— What you should do —
Using the listing, copy each whole line that features "from".

--- Input material ---

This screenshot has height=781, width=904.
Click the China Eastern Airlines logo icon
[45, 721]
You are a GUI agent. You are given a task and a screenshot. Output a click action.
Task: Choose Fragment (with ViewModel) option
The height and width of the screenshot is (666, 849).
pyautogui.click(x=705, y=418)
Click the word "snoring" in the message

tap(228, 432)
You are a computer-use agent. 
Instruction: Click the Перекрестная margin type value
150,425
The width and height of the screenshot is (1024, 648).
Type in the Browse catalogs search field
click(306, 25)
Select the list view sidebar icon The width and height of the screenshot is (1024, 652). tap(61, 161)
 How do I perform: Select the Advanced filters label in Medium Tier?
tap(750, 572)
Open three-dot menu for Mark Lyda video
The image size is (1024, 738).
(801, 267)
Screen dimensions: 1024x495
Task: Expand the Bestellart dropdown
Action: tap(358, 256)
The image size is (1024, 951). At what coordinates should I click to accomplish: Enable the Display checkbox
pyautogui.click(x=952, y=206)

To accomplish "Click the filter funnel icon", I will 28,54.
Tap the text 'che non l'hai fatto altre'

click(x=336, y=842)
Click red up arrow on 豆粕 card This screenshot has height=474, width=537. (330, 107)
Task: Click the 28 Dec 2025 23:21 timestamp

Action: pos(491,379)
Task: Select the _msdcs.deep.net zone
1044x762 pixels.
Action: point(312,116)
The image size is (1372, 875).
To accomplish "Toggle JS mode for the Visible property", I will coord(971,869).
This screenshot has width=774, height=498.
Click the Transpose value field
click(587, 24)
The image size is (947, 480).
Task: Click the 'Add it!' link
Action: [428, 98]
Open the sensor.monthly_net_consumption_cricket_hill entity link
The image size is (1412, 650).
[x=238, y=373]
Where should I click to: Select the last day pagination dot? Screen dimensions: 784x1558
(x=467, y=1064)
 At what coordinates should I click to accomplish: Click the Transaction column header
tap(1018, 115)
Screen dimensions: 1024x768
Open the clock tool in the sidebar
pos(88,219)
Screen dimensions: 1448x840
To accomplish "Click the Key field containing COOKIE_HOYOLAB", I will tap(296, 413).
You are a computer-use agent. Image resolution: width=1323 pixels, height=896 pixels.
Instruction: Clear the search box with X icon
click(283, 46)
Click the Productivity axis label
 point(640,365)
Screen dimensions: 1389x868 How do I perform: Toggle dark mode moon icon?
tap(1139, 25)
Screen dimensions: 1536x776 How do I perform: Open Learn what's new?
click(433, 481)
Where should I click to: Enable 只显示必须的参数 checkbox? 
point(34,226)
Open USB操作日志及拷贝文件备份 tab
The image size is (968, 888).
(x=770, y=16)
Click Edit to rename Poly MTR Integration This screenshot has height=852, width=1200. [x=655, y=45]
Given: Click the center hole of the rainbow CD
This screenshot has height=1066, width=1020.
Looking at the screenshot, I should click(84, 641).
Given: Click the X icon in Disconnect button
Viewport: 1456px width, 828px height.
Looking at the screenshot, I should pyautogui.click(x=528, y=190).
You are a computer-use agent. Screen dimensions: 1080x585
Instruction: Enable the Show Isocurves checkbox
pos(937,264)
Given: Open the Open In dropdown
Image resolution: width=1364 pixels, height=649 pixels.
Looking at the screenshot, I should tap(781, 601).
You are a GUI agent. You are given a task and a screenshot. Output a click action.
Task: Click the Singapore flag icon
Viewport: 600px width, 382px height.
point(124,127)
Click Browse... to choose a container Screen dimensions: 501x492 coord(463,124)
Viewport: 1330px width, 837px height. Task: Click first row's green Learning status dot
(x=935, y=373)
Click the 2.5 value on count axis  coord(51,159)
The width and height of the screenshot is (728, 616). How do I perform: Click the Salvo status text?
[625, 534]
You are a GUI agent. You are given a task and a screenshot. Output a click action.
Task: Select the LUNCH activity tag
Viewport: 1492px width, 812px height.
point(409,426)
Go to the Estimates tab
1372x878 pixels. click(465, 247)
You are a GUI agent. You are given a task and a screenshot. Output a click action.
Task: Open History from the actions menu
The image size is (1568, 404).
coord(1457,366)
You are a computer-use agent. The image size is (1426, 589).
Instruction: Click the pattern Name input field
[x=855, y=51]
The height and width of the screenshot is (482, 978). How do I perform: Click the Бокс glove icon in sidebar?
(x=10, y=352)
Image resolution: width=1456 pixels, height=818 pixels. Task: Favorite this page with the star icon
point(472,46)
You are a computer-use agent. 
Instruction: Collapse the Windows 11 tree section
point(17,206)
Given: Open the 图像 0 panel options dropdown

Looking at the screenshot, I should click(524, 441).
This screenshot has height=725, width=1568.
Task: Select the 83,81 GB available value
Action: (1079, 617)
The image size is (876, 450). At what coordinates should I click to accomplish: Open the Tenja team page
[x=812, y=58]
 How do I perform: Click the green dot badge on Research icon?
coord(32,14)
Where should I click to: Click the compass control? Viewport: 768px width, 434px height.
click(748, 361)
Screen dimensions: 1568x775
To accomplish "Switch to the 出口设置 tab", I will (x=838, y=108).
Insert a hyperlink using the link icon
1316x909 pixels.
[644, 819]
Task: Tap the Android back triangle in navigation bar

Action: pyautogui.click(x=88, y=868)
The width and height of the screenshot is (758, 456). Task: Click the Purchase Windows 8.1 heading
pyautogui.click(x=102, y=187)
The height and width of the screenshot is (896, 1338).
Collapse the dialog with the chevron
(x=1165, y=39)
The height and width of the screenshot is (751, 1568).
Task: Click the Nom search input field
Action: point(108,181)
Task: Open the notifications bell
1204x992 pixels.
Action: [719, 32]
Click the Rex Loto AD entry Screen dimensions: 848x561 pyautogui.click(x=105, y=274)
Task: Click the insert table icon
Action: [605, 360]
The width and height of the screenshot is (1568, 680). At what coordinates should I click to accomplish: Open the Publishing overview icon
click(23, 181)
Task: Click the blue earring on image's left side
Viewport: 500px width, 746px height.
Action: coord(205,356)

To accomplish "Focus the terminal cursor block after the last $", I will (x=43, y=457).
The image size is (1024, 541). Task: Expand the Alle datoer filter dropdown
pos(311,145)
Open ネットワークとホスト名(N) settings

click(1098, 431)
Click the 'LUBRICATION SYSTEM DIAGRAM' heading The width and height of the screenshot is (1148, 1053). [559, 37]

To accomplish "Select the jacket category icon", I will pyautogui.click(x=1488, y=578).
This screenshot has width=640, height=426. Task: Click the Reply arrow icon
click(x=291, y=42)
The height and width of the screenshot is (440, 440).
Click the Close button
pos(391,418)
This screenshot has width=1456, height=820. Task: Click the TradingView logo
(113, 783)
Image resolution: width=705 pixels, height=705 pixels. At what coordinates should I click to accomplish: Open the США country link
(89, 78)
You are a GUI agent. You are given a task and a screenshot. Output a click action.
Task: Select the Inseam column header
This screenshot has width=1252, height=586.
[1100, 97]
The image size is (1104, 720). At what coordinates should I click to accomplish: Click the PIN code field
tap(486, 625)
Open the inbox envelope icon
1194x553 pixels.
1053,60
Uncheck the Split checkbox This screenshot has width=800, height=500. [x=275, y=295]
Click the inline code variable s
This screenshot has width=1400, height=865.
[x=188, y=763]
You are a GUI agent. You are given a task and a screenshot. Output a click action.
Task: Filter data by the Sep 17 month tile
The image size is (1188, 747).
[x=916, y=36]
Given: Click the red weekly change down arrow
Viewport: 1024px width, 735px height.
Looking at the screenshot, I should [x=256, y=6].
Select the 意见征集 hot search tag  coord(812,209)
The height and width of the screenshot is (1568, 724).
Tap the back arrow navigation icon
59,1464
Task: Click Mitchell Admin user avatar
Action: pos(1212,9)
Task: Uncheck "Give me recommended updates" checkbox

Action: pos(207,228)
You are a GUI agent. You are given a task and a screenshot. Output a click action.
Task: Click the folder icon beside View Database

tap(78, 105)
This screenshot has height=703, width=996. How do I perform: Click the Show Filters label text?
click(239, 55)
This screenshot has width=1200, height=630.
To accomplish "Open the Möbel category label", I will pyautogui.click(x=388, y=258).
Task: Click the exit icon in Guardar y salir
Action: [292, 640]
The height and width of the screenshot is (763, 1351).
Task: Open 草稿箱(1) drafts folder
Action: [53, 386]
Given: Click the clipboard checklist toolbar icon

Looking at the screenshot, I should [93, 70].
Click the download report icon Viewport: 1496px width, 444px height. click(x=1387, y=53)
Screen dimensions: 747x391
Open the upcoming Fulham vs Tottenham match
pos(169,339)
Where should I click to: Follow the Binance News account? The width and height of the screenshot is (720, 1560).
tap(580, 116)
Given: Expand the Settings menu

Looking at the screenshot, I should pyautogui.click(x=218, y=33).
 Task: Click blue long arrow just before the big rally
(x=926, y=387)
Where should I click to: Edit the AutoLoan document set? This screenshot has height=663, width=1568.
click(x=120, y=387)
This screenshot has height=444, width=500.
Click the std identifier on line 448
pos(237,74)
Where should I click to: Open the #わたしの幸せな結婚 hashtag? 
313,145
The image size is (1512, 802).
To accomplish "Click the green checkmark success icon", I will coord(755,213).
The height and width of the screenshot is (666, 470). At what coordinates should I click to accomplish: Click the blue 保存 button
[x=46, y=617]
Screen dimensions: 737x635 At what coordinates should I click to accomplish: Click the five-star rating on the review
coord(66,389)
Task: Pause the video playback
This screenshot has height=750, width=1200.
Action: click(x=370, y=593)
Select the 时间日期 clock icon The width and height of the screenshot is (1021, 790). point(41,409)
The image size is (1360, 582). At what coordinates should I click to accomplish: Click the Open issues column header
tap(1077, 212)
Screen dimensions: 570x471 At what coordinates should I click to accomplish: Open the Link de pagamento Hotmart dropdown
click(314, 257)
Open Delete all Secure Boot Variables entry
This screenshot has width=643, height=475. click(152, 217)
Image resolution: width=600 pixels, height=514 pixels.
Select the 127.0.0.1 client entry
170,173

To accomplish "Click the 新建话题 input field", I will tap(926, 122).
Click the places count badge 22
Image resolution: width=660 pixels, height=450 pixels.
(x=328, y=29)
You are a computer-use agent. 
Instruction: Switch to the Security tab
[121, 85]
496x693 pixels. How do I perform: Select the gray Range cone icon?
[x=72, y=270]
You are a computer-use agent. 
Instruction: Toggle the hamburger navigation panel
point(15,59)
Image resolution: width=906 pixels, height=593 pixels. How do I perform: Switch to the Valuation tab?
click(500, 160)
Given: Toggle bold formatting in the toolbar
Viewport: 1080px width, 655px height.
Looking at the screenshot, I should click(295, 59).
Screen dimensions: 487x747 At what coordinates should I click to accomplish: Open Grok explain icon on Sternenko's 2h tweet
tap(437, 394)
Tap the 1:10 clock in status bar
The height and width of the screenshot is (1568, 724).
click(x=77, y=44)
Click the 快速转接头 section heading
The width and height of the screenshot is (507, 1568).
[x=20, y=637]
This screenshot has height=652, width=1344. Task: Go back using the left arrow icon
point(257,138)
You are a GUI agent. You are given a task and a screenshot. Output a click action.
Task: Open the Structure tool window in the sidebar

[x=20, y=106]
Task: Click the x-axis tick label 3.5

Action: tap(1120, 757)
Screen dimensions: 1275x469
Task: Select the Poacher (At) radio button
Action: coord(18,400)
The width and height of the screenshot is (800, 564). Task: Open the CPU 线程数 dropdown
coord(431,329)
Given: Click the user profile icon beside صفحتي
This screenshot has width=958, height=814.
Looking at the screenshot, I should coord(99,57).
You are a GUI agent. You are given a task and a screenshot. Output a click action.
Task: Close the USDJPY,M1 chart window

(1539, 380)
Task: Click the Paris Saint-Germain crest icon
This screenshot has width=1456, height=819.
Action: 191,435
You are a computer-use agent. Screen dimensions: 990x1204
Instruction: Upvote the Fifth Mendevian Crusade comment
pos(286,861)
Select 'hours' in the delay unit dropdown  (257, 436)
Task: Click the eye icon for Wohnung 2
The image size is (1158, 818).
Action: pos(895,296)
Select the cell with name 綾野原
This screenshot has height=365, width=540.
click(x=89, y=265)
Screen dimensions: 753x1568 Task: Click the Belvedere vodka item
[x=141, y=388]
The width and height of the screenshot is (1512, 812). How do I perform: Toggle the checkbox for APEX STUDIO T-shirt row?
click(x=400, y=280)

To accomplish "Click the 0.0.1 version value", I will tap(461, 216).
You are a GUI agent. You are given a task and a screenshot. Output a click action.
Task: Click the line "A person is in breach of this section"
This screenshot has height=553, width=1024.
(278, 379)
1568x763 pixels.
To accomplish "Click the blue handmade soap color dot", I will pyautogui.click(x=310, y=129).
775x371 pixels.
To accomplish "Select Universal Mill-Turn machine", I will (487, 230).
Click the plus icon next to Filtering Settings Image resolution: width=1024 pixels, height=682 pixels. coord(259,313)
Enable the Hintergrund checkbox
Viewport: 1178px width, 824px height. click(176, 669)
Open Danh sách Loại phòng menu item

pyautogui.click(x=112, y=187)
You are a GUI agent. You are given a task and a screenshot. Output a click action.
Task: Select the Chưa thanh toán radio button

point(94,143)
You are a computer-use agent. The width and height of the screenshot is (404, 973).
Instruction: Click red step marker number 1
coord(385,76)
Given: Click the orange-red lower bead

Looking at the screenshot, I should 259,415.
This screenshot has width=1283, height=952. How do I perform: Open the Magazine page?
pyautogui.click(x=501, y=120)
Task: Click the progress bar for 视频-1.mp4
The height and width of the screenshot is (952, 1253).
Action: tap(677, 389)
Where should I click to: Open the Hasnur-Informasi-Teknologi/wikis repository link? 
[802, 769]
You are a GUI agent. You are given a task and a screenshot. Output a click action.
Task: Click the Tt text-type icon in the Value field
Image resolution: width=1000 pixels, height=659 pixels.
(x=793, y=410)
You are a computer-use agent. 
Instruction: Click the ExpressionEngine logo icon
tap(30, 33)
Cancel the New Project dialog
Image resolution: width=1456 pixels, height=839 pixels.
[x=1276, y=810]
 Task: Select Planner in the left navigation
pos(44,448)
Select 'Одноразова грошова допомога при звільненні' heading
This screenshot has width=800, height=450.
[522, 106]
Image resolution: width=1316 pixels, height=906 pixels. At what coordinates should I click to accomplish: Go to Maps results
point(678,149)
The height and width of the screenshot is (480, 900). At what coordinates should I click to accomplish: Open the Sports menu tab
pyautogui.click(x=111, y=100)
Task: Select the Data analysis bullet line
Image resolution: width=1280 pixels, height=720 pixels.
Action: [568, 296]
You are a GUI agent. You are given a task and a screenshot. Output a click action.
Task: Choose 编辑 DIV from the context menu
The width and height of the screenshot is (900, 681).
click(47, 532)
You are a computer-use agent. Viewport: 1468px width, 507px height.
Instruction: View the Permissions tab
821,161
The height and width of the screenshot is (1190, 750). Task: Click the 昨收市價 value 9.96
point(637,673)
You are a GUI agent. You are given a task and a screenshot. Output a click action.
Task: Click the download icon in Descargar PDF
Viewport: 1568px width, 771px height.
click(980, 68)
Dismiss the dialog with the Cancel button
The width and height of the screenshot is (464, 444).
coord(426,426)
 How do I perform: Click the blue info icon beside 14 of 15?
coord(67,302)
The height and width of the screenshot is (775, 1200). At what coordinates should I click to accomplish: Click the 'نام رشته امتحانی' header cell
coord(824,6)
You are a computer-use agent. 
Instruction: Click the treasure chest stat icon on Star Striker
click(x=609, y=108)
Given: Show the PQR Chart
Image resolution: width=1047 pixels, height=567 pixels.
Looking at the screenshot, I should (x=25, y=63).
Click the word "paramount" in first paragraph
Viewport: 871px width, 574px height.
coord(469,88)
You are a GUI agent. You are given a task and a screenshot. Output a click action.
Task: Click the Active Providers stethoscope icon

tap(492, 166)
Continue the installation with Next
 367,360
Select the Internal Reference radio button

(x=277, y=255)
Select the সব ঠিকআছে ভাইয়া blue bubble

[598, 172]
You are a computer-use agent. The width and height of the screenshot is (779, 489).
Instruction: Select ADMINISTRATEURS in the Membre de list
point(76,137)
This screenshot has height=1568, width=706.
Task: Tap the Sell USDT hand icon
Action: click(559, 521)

---

— Written answer —
Task: Open History from the actions menu
Task: Choose 编辑 DIV from the context menu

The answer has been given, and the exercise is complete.